What to work on:
In the blog post about Jason Varitek's first career grand slam, where was the writer sitting during the game?

## START Source excerpt

(photo from Yahoo! Sports)
So that happened.
You ever get that feeling like you’ve just snorted twenty-eight Pixie Stix through a gasoline hose and followed them with fourteen shots of ghetto Jack Daniels while doing jumping jacks in 108 degree heat? That’s kind of what that felt like.
Lemme say it slowly so we all understand. Jason. Varitek. Hit. His. FIRST. CAREER. GRAND. SLAM. And the best part? I was there. I. WAS. THERE.
Apologies for the excessive use of punctuation but I think it’s necessary so that we all understand the magnitude of this. Maybe it doesn’t mean as much to everyone else but I’ve had to endure the “Why does Varitek suck like a Hoover with the bases loaded?” question for years. And now I can say, “Um, he doesn’t, actually.” That’s gonna feel good.
Because here’s the thing about having a favorite player – especially when the entire WORLD (or the Sox-blog reading world), knows that you have a favorite player – you have to endure the slings and arrows when they strike out on a high fastball with the bases loaded for the umpteenth time, but you also get the back slapping and the atta boys in their stead when they hit their first career grand slam. And your chest swells and you feel unspeakable pride until all you can do is jump up and down, hug strangers and scream your fool head off.
Steve called: “There’s speculation on the board over whether or not you’re still alive.”
I believe my response was something like: “AHHHHAAAAHHHHHYYYAAAAYYY!”
Listen, I don’t know Jason Varitek. Jason Varitek doesn’t know me. But when you pick a favorite player, everyone associates you with that player for better and for worse. It’s a choice you make, and if you’re a Red Sox fan, you stick with it. Ask Beth about Keith Foulke. She’s riding it out, despite every reason not to. But if a DL stint and a few blown saves – or eight years in the majors without a grand slam – were enough to make us turn against someone, well we wouldn’t be very good fans, would we? So I feel like I’ve been validated somehow. Like my choice was a good one. Like Tek’s my boy and I can be proud of that. Well, more proud.
As for the rest of the game, I fully expected the next installment of “Adventures in Outfielding: The Kevin Millar Story” and I was not disappointed. I was sitting in the left field grandstand so I couldn’t see the balls hit down the line. But I can count and I know that it doesn’t usually take eleventy billion years for a left fielder – even Manny – to get a ball back into the infield. Millar must have been planting peonies down the line for it to take that long. In the meantime, three runs scored.

## END Source excerpt
## START Dataset content

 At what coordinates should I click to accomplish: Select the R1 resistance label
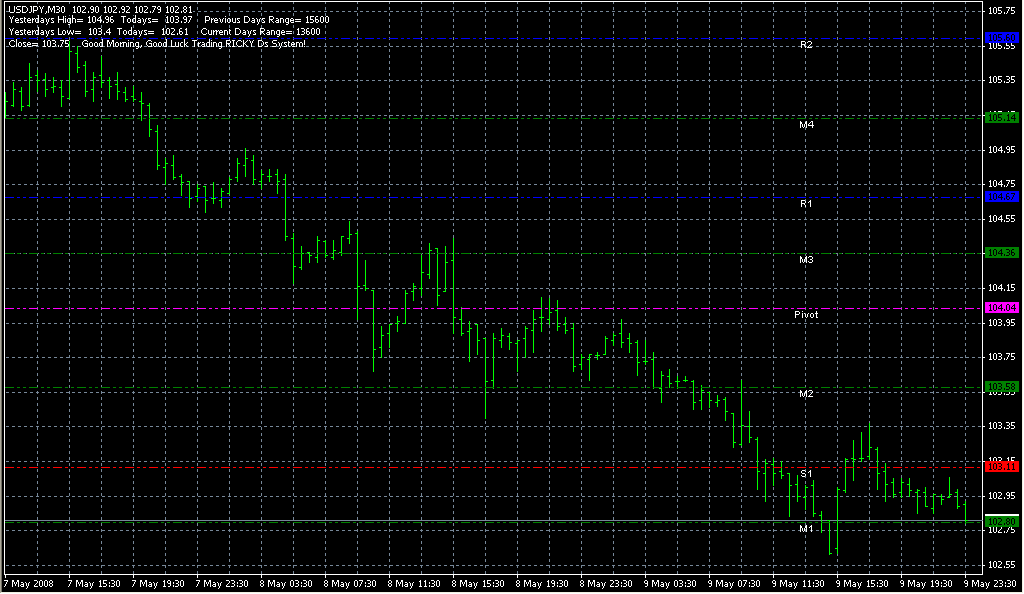click(x=806, y=204)
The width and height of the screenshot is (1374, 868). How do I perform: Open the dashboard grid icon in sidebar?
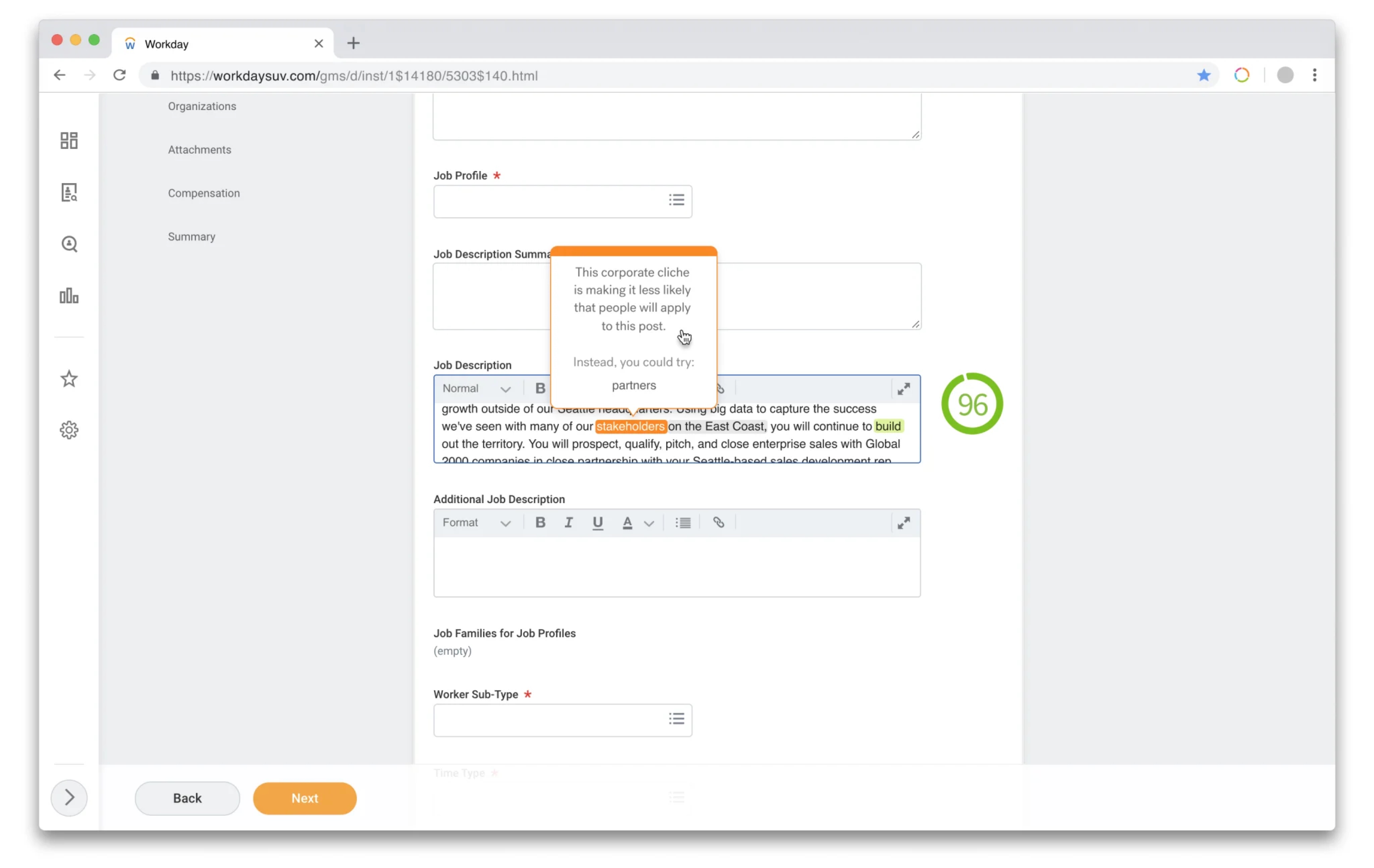(69, 141)
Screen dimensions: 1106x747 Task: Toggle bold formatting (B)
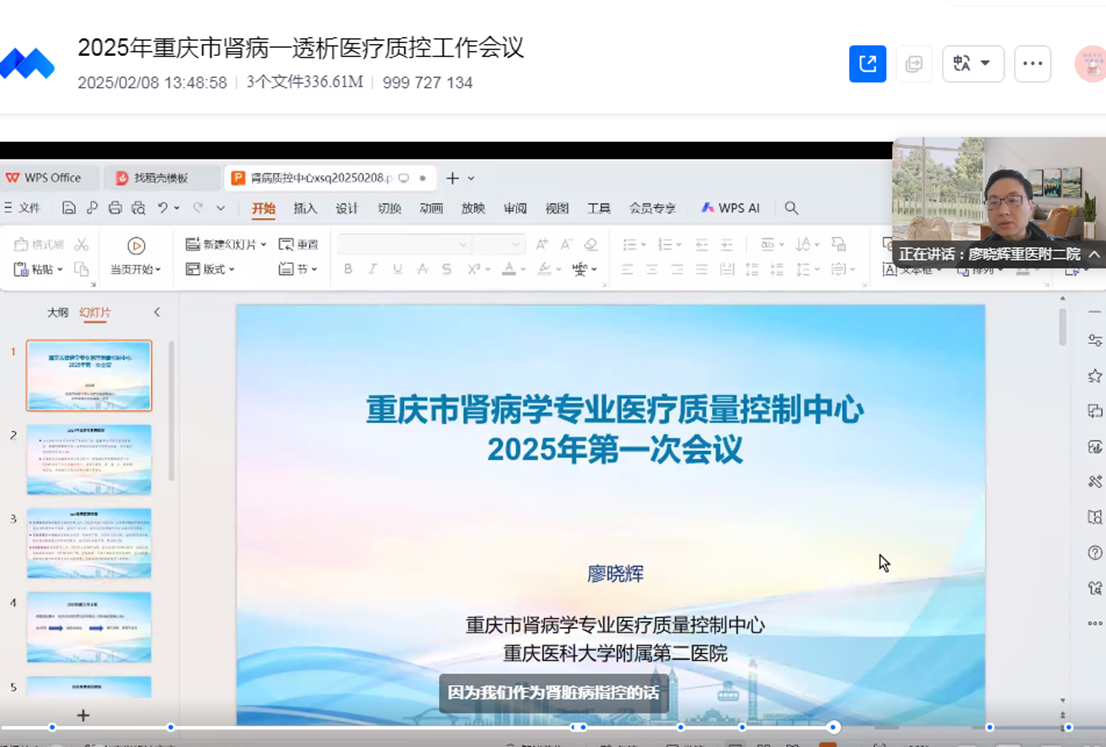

## END Dataset content

Correct output:
In the left field grandstand.